В дальнейшем сборники «Редактор и книга» выходили нерегулярно (вып. 5 – в 1965 году; вып. 6 – в 1973 году; вып. 7 – в 1975 году; вып. 8 – в 1979 году; вып. 9 – в 1982 году; вып. 10 – в 1986 году). На десятом выпуске сборники прекратили свое существование. Перегруженный своими обязанностями заместителя главного редактора, а затем главного редактора издательства, я уже не мог принимать в их подготовке непосредственного участия, хотя и подталкивал редакцию к их продолжению и даже писал для них статьи (о библиографических ссылках – в вып. 5, об издательской культуре – в вып. 9), привлек некоторых авторов.
Я старался не оставлять своими заботами литературу для редакторов вообще и сборник «Редактор и книга» в частности. Так, ради того, чтобы поспособствовать его возрождению, я написал О.В. Риссу, который в это время служил корректором в редакции журнала «Звезда»:
Я бы хотел просить Вас исподволь готовить материалы для статьи в сборнике «Редактор и книга» с обобщением материала по фактическим ошибкам, которые допускают авторы, на основе контрольного чтения «Звезды». Какие бывают типы фактических ошибок. Некая практическая классификация. Почему и когда их пропускают или допускают. По каким признакам узнавать необходимость проверки (что проверять) и т. д. и т. п. Все-таки в книге это осталось в значительной мере за бортом. Может быть, и другой вариант статьи – статья-рецензия на чью-либо редакторскую работу над фактическим материалом конкретной книги или нескольких конкретных книг. Что не сделал и что должен был сделать редактор этих конкретных книг. Но это не спешно, и я затеял разговор только для того, чтобы вы думали о такой возможности и могли собирать материал для очень важного выступления в профессиональной печати. Сборники «Редактор и книга» надо возродить обязательно (12.08.77).

[ЗАДАНИЯ К ТЕКСТУ]:
**1)** Воспроизведите без изменений фрагмент текста, который начинается со слов «В дальнейшем сборники» и заканчивается словами «привлек некоторых авторов.».
**2)** Какой теме была посвящена статья автора в пятом выпуске сборника «Редактор и книга», согласно тексту?
Приведённые далее материалы к этой работе отношения не имеют.

[МАТЕРИАЛЫ]:
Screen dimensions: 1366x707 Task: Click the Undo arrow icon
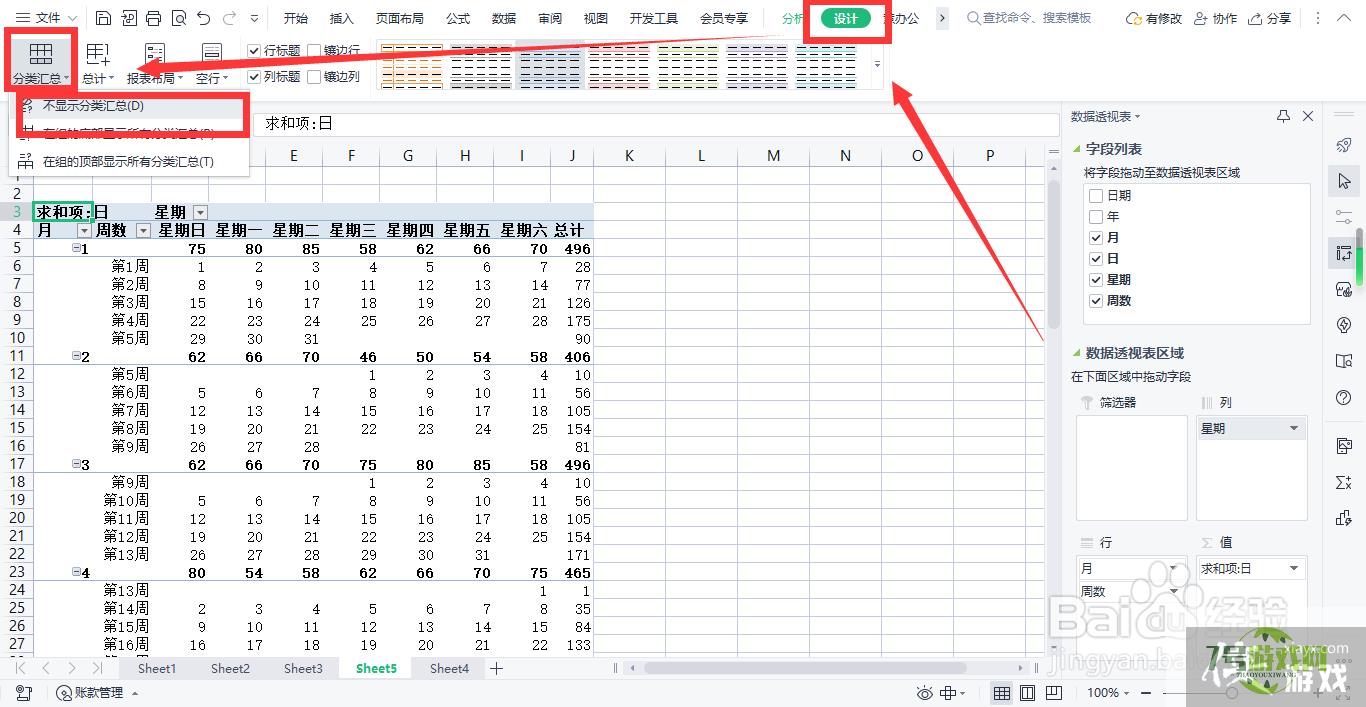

[ОТВЕТЫ]:
**1)**
В дальнейшем сборники «Редактор и книга» выходили нерегулярно (вып. 5 – в 1965 году; вып. 6 – в 1973 году; вып. 7 – в 1975 году; вып. 8 – в 1979 году; вып. 9 – в 1982 году; вып. 10 – в 1986 году). На десятом выпуске сборники прекратили свое существование. Перегруженный своими обязанностями заместителя главного редактора, а затем главного редактора издательства, я уже не мог принимать в их подготовке непосредственного участия, хотя и подталкивал редакцию к их продолжению и даже писал для них статьи (о библиографических ссылках – в вып. 5, об издательской культуре – в вып. 9), привлек некоторых авторов.

**2)** Библиографическим ссылкам.